La más joven se apresuró a asentir y añadió:

– A Nattie no le importará. -Se me acercó para cogerme del brazo.

Me aparté bruscamente y estuve a punto de caerme.

– ¡No! -quise gritar, pero solo emití un débil graznido-. No me toques. -Me temblaba la voz, aunque no sabía si estaba enfadado o asustado. Me aparté, tambaleándome, hasta llegar a la pared. Oí mi propia voz, pastosa-: No, gracias.

La más joven rompió a llorar, con los brazos colgando, inútiles, al lado del cuerpo.

– Tengo un sitio adonde ir. -Se me quebró la voz y me di la vuelta. Me alejé de allí tan aprisa como pude. No sabía con certeza de qué huía, a menos que fuera de la gente. Esa era otra lección que había aprendido, quizá demasiado bien: la gente hacía daño. Oí unos sollozos amortiguados detrás de mí. Me pareció que tardaba una eternidad en llegar a la esquina.
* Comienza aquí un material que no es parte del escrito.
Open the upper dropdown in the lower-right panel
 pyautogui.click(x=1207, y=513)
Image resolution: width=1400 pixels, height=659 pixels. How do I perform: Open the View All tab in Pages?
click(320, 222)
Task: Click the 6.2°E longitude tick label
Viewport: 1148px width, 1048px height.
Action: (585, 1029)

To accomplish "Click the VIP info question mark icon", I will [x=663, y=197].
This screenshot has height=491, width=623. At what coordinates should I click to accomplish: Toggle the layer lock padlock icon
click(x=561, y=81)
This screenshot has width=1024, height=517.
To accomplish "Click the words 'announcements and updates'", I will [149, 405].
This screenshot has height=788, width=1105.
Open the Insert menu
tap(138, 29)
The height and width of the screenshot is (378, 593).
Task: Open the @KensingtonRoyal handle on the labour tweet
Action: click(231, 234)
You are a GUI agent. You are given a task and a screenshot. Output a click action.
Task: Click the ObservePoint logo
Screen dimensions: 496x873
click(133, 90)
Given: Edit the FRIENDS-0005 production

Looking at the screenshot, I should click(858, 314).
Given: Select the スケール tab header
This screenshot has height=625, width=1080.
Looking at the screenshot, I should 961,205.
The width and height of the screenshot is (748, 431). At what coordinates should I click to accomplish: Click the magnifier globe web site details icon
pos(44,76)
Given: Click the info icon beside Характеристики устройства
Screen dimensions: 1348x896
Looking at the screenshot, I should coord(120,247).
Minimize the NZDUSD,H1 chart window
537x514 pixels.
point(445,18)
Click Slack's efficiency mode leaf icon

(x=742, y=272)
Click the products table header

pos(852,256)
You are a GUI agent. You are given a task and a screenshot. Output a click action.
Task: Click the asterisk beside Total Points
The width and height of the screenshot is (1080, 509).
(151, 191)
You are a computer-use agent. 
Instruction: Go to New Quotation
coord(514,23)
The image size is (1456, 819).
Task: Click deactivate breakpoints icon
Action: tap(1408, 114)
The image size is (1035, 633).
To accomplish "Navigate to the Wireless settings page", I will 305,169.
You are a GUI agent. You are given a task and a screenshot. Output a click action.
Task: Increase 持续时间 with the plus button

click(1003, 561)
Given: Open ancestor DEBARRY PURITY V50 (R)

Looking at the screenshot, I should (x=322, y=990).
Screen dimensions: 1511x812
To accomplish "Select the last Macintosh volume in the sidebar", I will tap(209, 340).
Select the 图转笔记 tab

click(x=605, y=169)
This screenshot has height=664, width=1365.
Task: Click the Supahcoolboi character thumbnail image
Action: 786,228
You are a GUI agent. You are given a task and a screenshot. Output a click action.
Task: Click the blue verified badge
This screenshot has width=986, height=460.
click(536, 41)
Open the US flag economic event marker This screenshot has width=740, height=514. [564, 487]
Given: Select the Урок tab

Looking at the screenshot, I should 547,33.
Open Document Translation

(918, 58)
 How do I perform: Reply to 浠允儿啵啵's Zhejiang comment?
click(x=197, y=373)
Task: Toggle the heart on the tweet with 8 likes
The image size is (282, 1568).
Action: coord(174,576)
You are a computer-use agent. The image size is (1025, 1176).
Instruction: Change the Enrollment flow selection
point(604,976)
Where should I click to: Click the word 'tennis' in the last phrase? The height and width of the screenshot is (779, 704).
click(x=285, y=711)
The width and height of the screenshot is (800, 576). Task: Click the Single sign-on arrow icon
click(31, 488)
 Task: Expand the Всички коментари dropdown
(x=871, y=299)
Llegué a mi escondite, donde confluían los tejados de dos edificios bajo el alero de un tercero. No sé cómo conseguí trepar hasta allí.

Envuelta en la manta había una botella de vino con especias, una hogaza de pan recién hecho y una pechuga de pavo más grande que mis dos puños. Me envolví con la manta y me aparté del viento, porque empezaba a nevar otra vez. Los ladrillos de la chimenea que tenía detrás desprendían un calor prodigioso.

El primer trago de vino hizo que me ardiera el corte que tenía en la boca. Pero el segundo no me hizo tanto daño. El pan estaba tierno y el pavo, todavía caliente.

Desperté a medianoche, cuando empezaron a sonar todas las campanas de la ciudad. La gente corría y gritaba por las calles. Los siete días del Gran Duelo habían terminado. Había pasado el Solsticio de Invierno y había empezado un nuevo año.

23 La rueda ardiente

Permanecí en mi escondite toda la noche y desperté tarde al día siguiente. Todo mi cuerpo se había tensado formando un prieto nudo de dolor. Como todavía tenía comida y un poco de vino, me quedé donde estaba en lugar de intentar bajar a la calle, por miedo a caerme.